*Data excerpts:*
━━━━━━━━━━━━━━━━━━━━━━━━━━━━━━

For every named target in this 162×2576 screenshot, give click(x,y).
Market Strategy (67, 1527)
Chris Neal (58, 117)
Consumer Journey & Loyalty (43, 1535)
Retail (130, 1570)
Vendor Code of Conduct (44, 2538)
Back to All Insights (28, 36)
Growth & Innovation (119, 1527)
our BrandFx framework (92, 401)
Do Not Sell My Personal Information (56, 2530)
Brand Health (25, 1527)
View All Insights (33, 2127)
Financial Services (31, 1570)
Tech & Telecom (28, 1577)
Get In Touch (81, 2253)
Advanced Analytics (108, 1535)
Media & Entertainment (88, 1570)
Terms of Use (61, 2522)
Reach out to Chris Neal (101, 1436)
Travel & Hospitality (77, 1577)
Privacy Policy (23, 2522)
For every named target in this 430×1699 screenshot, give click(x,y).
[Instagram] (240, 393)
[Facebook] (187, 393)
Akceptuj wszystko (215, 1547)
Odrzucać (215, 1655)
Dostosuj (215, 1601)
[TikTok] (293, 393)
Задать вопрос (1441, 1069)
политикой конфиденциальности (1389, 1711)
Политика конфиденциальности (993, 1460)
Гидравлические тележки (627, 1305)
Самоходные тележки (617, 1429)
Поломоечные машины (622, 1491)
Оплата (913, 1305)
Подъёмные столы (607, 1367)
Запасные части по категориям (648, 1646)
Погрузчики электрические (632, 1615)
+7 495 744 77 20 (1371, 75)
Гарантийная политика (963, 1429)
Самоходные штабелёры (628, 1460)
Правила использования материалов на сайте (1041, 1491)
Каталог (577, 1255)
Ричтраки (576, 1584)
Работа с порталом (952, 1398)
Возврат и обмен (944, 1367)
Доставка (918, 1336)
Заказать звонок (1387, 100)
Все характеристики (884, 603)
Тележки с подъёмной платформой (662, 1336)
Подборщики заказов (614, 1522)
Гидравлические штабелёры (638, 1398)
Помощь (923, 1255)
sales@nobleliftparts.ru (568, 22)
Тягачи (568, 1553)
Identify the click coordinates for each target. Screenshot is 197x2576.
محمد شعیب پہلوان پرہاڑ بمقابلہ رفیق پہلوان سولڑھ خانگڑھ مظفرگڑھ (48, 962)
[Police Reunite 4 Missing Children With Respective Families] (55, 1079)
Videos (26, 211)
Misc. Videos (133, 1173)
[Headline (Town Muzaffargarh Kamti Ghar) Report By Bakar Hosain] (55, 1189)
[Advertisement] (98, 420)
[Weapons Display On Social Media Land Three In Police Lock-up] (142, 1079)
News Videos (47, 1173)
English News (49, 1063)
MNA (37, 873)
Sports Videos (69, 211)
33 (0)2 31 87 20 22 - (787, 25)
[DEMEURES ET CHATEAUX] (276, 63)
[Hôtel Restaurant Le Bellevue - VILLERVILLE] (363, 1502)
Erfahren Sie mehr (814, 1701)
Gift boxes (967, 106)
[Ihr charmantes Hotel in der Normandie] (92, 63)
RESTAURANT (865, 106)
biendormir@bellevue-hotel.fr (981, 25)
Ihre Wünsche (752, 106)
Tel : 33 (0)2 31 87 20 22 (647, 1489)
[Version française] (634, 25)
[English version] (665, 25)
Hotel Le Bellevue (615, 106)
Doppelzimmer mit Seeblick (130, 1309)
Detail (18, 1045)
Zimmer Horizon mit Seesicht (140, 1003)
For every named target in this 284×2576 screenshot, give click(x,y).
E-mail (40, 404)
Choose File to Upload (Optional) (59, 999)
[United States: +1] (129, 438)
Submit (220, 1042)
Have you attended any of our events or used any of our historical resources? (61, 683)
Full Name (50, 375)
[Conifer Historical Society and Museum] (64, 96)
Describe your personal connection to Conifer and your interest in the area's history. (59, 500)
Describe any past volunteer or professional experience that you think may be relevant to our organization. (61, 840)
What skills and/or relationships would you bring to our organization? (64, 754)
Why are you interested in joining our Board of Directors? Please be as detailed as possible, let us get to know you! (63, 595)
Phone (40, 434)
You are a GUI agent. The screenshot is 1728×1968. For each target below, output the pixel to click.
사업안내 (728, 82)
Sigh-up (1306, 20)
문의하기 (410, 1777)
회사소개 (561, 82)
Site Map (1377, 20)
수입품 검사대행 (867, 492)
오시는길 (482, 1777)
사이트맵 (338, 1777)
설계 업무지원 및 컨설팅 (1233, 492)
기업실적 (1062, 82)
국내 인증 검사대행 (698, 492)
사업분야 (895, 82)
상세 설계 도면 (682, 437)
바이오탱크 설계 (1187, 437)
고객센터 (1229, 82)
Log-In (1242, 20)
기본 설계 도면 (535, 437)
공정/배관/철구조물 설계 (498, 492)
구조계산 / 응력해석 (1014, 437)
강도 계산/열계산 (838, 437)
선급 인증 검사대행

━━━━━━━━━━━━━━━━━━━━━━━━━━━━━━

*Work to complete:*
Using the entries above, return exactly the lines from the line with "E-mail (40, 404)" to the line with "What skills and/or", counting both of those lines.

*Task answer:*
E-mail (40, 404)
Choose File to Upload (Optional) (59, 999)
[United States: +1] (129, 438)
Submit (220, 1042)
Have you attended any of our events or used any of our historical resources? (61, 683)
Full Name (50, 375)
[Conifer Historical Society and Museum] (64, 96)
Describe your personal connection to Conifer and your interest in the area's history. (59, 500)
Describe any past volunteer or professional experience that you think may be relevant to our organization. (61, 840)
What skills and/or relationships would you bring to our organization? (64, 754)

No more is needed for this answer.